- WHAT YOU ARE ASKED TO DO:
Only the lines from the one with "Open the Chrome icon in the taskbar" through the end of the data are wanted, copied exactly.
[Opening EXTRACTED RECORDS section]
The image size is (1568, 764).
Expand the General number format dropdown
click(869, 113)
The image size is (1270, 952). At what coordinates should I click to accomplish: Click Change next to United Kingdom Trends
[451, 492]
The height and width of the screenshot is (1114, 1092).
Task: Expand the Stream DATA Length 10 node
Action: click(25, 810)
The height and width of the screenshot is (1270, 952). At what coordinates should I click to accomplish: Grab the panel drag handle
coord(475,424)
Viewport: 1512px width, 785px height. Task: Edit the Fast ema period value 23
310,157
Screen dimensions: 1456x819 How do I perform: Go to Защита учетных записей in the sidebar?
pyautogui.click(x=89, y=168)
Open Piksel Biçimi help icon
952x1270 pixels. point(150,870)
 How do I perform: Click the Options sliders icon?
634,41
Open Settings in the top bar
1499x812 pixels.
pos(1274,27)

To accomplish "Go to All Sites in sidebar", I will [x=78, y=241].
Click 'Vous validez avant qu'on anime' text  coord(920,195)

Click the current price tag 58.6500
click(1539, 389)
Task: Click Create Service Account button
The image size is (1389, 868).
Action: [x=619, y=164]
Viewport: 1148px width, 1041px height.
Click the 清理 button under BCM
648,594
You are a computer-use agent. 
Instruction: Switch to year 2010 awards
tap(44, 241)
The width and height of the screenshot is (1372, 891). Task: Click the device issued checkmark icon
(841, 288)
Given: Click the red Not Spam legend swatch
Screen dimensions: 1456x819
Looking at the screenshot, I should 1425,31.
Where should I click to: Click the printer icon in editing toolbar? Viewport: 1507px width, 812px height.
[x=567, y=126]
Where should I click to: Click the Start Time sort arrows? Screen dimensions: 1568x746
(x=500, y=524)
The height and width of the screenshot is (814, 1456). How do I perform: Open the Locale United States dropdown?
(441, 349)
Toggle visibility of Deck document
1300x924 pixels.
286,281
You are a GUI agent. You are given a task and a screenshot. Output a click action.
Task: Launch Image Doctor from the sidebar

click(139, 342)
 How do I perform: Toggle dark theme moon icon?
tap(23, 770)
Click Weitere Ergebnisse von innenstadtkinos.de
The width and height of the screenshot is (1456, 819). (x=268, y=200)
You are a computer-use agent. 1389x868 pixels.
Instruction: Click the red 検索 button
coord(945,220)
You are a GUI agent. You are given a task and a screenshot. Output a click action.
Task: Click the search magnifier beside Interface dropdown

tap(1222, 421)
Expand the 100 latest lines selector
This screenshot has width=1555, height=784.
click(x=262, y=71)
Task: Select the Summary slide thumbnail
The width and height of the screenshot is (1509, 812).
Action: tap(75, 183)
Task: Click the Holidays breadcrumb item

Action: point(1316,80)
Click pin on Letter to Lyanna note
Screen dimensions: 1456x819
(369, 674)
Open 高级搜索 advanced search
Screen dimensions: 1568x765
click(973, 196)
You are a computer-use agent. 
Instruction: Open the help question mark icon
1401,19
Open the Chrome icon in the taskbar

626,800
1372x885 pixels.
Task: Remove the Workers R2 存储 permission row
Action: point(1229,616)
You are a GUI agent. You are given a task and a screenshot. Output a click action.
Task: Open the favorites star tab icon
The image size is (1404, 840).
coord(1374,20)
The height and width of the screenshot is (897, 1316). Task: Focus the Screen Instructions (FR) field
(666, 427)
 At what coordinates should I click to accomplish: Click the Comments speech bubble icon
[Closing EXTRACTED RECORDS section]
- COMPLETED TASK:
Open the Chrome icon in the taskbar

626,800
1372x885 pixels.
Task: Remove the Workers R2 存储 permission row
Action: point(1229,616)
You are a GUI agent. You are given a task and a screenshot. Output a click action.
Task: Open the favorites star tab icon
The image size is (1404, 840).
coord(1374,20)
The height and width of the screenshot is (897, 1316). Task: Focus the Screen Instructions (FR) field
(666, 427)
 At what coordinates should I click to accomplish: Click the Comments speech bubble icon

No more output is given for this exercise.